Unveiling the pathological functions of SOCS in colorectal cancer: Current concepts and future perspectives

Abstract

Colorectal cancer (CRC) remains a significant global health challenge, marked by increasing incidence and mortality rates in recent years. The pathogenesis of CRC is complex, involving chronic inflammation of the intestinal mucosa, heightened immunoinflammatory responses, and resistance to apoptosis. The suppressor of cytokine signaling (SOCS) family, comprised of key negative regulators within cytokine signaling pathways, plays a crucial role in cell proliferation, growth, and metabolic regulation.
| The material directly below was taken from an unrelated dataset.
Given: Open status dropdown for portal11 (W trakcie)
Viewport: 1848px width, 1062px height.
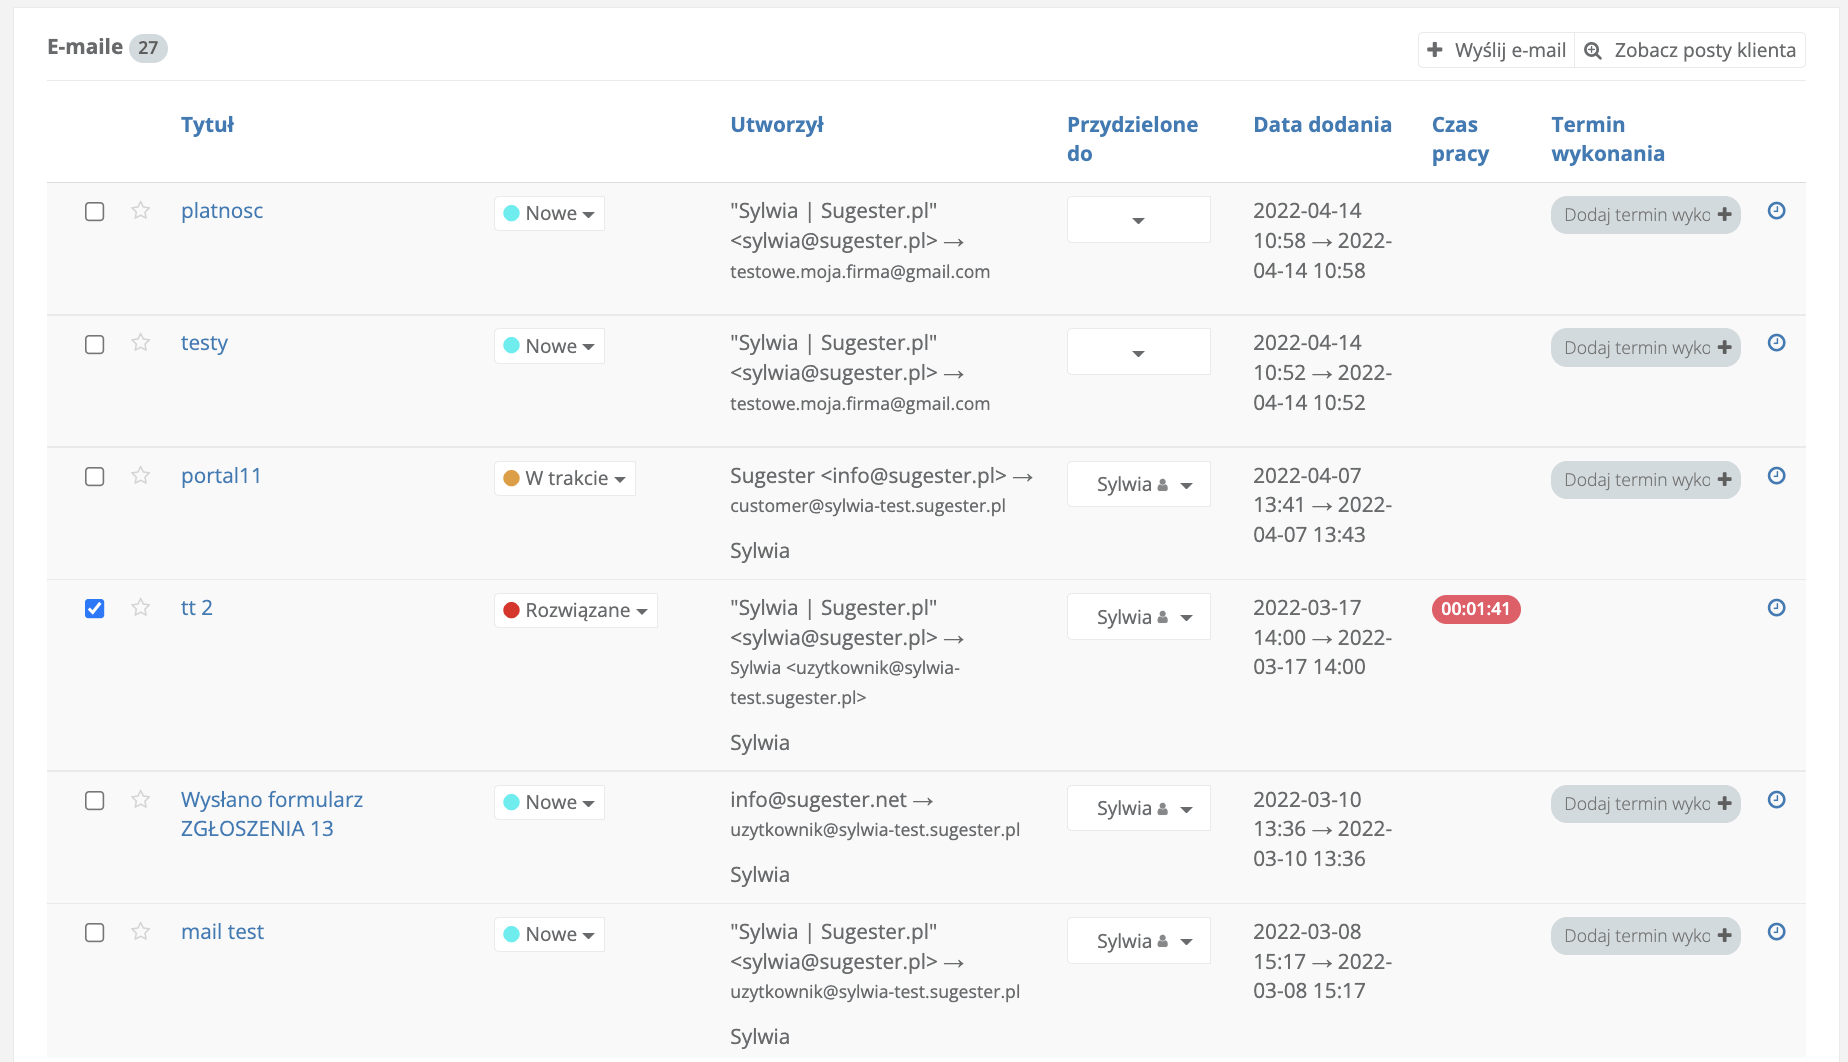Looking at the screenshot, I should pos(565,479).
Deficiencies in various SOCS proteins can trigger the activation of the Janus kinase (JAK) and signal transducers and activators of transcription (STAT) pathways, following the binding of cytokines and growth factors to their receptors. Mounting evidence indicates that SOCS proteins are integral to the development and progression of CRC, positioning them as promising targets for novel anticancer therapies. This review delves into the structure, function, and molecular mechanisms of SOCS family members, examining their roles in cell proliferation, apoptosis, migration, epithelial-mesenchymal transition (EMT), and immune modulation. Additionally, it explores their potential impact on the regulation of CRC immunotherapy, offering new insights and perspectives that may inform the development of innovative therapeutic strategies for CRC.